If you're in the town and the room starts to pack up with very young, excited fans, then you want to make sure you bash out with the most exciting songs at the beginning to get everybody going and start a mosh pit by song three. You can feel it in the room, whether it's going to be a slow start or if it's going to be a really quick burner. It's just matter of reaction to that.

Do you remember the first time you performed publicly?

I do and I don't, because I was three years old. My father is a theater director, and we went on tour in Russia [in the mid-1980s] for one of his plays. It was a play about 1789, which is the French Revolution. I was playing the daughter of the king, and there was a scene where I was carried in the queen's arms, crossing the stage.

What about your first time performing music?

I had two instructors, jazz musicians — a singer and a pianist who were a couple, older than my parents. They were people I used to go to every weekend to learn piano and sing. I was probably eight when I started being their student. At 10 I did my first piano recital. I was a terrified. Absolutely. Piano was all right, but it was singing that I was absolutely terrified of.

What were you afraid of?

I don't know. I was actually too nervous to sing.

How did you eventually get comfortable performing?
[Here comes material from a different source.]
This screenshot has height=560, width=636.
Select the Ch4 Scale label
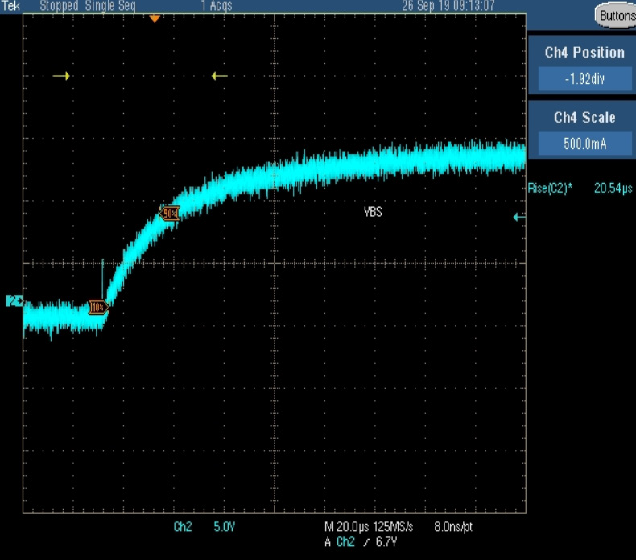point(581,117)
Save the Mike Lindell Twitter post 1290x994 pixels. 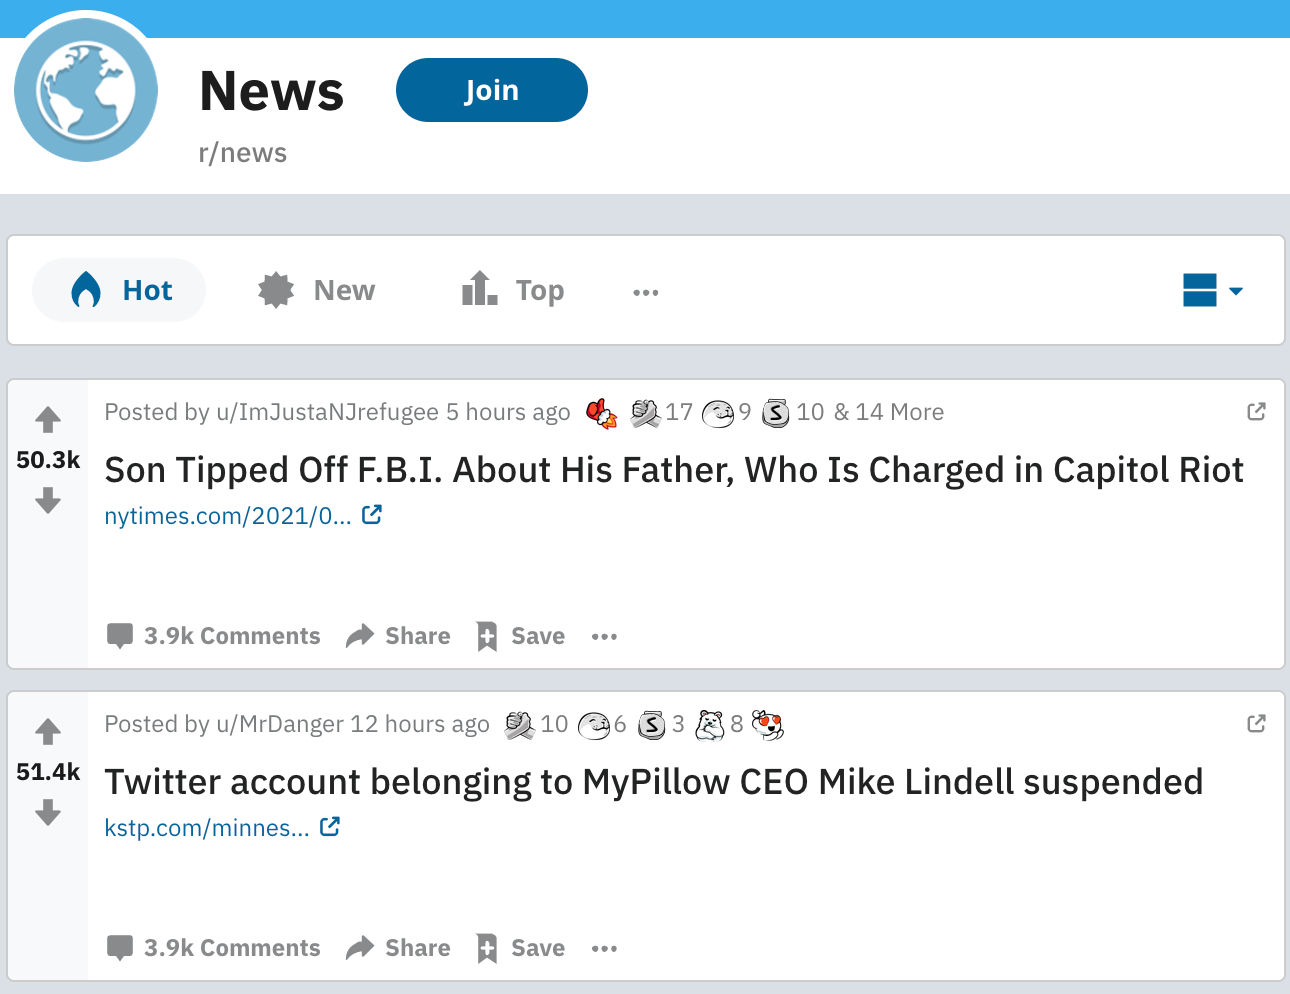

When I moved to London with Johnny Hostile [who later produced both Savages albums]. In our band John & Jehn, I played a Farfisa organ. I had a massive, particular Farfisa with a big cabinet, which weighted about 72 kilos. I was playing the bass with my left hand and the organ with my right hand — a bit like a Doors thing — and I would be singing. This was very formative. We were playing everywhere in London, absolutely everywhere, every shithole. We learned so much from those experiences, and we toured in Europe for several years. So just experience, that's how I got over it. I was really scared to sing and perform, but the more I did it, the more I got over it. I get nervous still, but I'm not nervous when the room is full. If I have an anxiety, I'm thinking, "Is no one going to come?"

I rewatched your performance at the David Bowie Is... exhibit opening in Paris from last year. Obviously it's extra emotional now because of his recent passing, but what also struck me is the way you presented those songs live is different than the way you present songs by Savages.

It is different. I was part of a project. I wasn't the center of it, I was just providing vocals. It wasn't my thing — I was directed for it, there were loads of dancers — so it's not me in Savages. I can be a singer as well for different projects if I feel like it. Savages is particular because it's where I found my voice. Savages is where I found my Jehnny Beth character. It's where I found how to express myself. And I enjoy it the most. But I like to sing for other people as well, and I like to consider myself a singer, not just a musician in a band.